--- Source passage Enclosed Below ---

In the year to 28 March, the company swung to a statutory pre-tax profit of £2.9m from a loss of £10.7m the year before, with total group sales up 5% at constant currency to £350.3m. On a two-year basis, sales were 78% higher.

The company said sales were driven by "strong" retention and demand from existing members, with repeat customer sales up 13% to £315.1m. This was partially offset by an expected drop in new customer sales, compared to the "high-volume environment seen during the height of the pandemic in FY21".

As far as the outlook is concerned, Naked Wines said that given the current uncertain macroeconomic environment, it expects to be "on or around" breakeven when it comes to underlying earnings for FY23.

Total group sales are expected to be between £345m and £375m. At best, that would be an increase of 4% on the year at constant currency, and at worst it would be a 4% decline. Broker Peel Hunt said in a note that consensus expectations were for group sales of around £390m.

--- End of Enclosed Source passage ---
--- Data listing Enclosed Below ---

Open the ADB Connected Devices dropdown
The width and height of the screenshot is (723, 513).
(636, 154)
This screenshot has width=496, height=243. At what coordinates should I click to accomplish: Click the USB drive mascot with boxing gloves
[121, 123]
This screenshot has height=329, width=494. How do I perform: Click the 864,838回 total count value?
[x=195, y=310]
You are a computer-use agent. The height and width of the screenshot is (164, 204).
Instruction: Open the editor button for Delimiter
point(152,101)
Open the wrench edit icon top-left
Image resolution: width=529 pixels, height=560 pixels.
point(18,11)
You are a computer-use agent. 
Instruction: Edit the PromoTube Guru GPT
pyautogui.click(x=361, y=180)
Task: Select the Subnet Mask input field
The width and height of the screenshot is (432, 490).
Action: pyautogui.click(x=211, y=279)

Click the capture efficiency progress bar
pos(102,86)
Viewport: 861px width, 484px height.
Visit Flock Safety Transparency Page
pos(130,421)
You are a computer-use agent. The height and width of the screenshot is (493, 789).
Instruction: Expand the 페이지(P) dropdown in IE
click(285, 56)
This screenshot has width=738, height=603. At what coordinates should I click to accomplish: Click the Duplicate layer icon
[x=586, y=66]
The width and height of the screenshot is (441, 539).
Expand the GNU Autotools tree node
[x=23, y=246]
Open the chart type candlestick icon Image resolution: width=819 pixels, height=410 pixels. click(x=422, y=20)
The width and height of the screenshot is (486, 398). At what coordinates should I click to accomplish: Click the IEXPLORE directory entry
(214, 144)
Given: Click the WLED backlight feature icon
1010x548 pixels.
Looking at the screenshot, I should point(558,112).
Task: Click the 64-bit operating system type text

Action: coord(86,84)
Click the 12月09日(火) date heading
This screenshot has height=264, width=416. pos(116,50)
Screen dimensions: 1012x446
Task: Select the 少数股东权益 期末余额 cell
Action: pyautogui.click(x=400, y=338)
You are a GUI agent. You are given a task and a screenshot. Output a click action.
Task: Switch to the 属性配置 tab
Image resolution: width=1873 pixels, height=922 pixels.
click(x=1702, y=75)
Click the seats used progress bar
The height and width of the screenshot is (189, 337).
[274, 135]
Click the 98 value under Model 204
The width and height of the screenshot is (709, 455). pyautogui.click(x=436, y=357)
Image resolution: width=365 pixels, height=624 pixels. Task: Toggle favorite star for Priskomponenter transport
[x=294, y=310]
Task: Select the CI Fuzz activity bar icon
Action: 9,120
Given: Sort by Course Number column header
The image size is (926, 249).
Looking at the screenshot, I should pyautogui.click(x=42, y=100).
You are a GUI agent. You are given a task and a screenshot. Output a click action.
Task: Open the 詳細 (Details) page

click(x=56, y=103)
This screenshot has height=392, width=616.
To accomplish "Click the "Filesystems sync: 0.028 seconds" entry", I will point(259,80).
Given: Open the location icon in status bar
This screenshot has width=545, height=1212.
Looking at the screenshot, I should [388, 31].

--- End of Enclosed Data listing ---

**Complete the following**
**A.** In the Naked Wines results passage, what level of group sales did consensus expectations point to?
**B.** List every sterling amount that appears in the Naked Wines results passage.
**C.** Rewrite the Naked Wines results passage starting with "Total group sales are" and going on through "of around £390m.", swapping "decline" for "fall".

**Exercise results**
**A.** Around £390m.

**B.** £2.9m, £10.7m, £350.3m, £315.1m, £345m, £375m, £390m

**C.**
Total group sales are expected to be between £345m and £375m. At best, that would be an increase of 4% on the year at constant currency, and at worst it would be a 4% fall. Broker Peel Hunt said in a note that consensus expectations were for group sales of around £390m.